New Languages (Asian?)
I'd love to the opportunity to learn Japanese, Korean, Mandarian, Arabic, and/or Russian-- will Duolingo be adding either of these languages anytime soon?
I can imagine the method might need some altering given learning these languages also involves learning characters outside our 'standard a through z' alphabet, but if you somehow managed it... :)
I'm sure they will. Well, perhaps they won't volunteer to create an entire course, but people are usually impressed when someone is learning their native language and are eager to help. I'll be glad to help others with Russian :-)

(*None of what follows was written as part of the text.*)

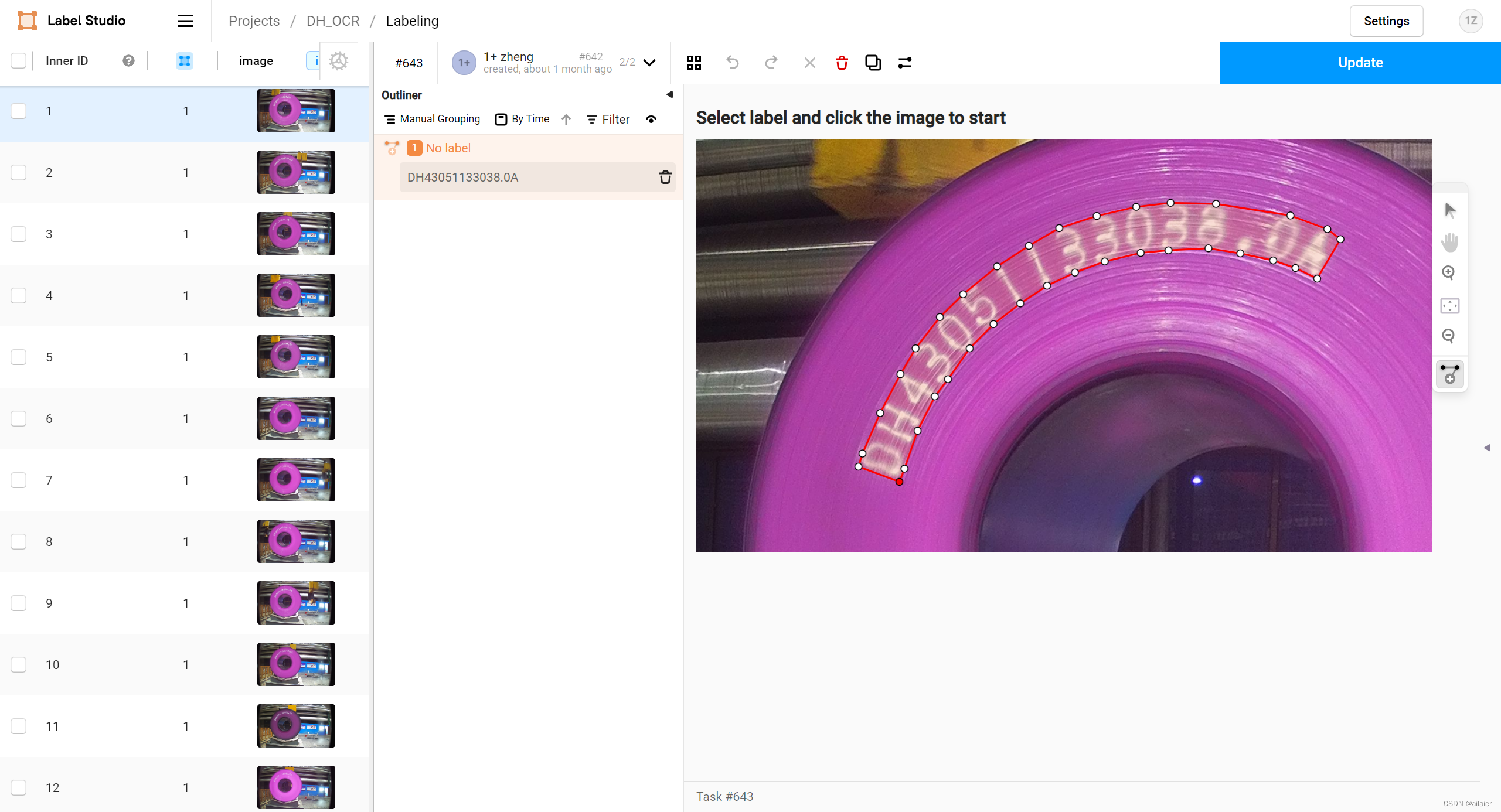The height and width of the screenshot is (812, 1501).
Task: Expand the annotation list chevron next to 2/2
Action: (649, 63)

I don't know what these community courses will be like, but I think these won't be straightforward and unified courses as we see for the current languages on Duolingo. I think there will be some crowdsourced courses, flashcards sets, language exchange options and so on. These are only my guesses, though.
busuu is a site which offers a wider range of languages including Arabic, Russian, and Japanese. I tried the site but find you needed to pay a monthly subscription to get any real benefit from it. I only had a look at the duolingo languages so can't comment on the usefullness for other languages.

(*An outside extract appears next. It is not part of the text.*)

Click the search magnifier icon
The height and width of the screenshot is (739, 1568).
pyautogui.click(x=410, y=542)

I used busuu, too. I found written exercises there to be the most useful, and those are free. Grammar lessons are not really very good there, they base the tenses on English ones and there are a lot of awkward lessons like "Past progressive" in French. There are no progressive tenses in French at all!
For an unexperienced user, it may seem that busuu offers comprehensive courses that are paid, but whether you pay or not, those courses are not comprehensive, you still need to use other resources for grammar. Busuu is great for writing and communication practice, though.
I studied French at school (though that was a long time ago) so know the basics. If you are a complete beginner it can be a bit scary having to write something in a new language straight away. You can correct work from other users in your native language in exchange for corrections by native speakers of the language you are learning.
Japanese is a lot of fun. I've studied it for years, and currently using Rosetta Stone to get better. One issue would be for users to have the language glyphs on their computers. It's no big deal on most Macs, but Windows users can encounter problems.
And I'll put my vote in for Russian. :D
I agree. I'd love to see Japanese on this site, but due to Japanese's cruel writing system care has to be taken to make it fun. I've tried two other Japanese learning methods, both have their failings.
One focussed very much on the kanji and offered them in seemingly arbitrary order. So you got a lot of kanji that are common but built up out of components you've never seen before. It also turns out that learning a language based on visuals alone (without knowing the pronunciation) is impossible, at least for me.
The other eschews kanji (almost) completely which works better because you can read the words aloud. But because that means that practice is impossible, it's really hard to find the motivation to study and get better.
So if I'd design a Japanese course, I'd first offer simple words in kana. (I've seen Japanese kid's books that only have kana; they use spaces to separate words like this: むこうに ふねが とまって います。) Then I'd start mixing in kanji and I'd start with the primitive components and later add kanji whose components are already known. Also, due to Japanese's somewhat... individual, fun and easy grammar, I'd make the first lessons more grammar focussed than in Duolingo which postpones a lot to later. For Japanese I feel that would be counter-productive.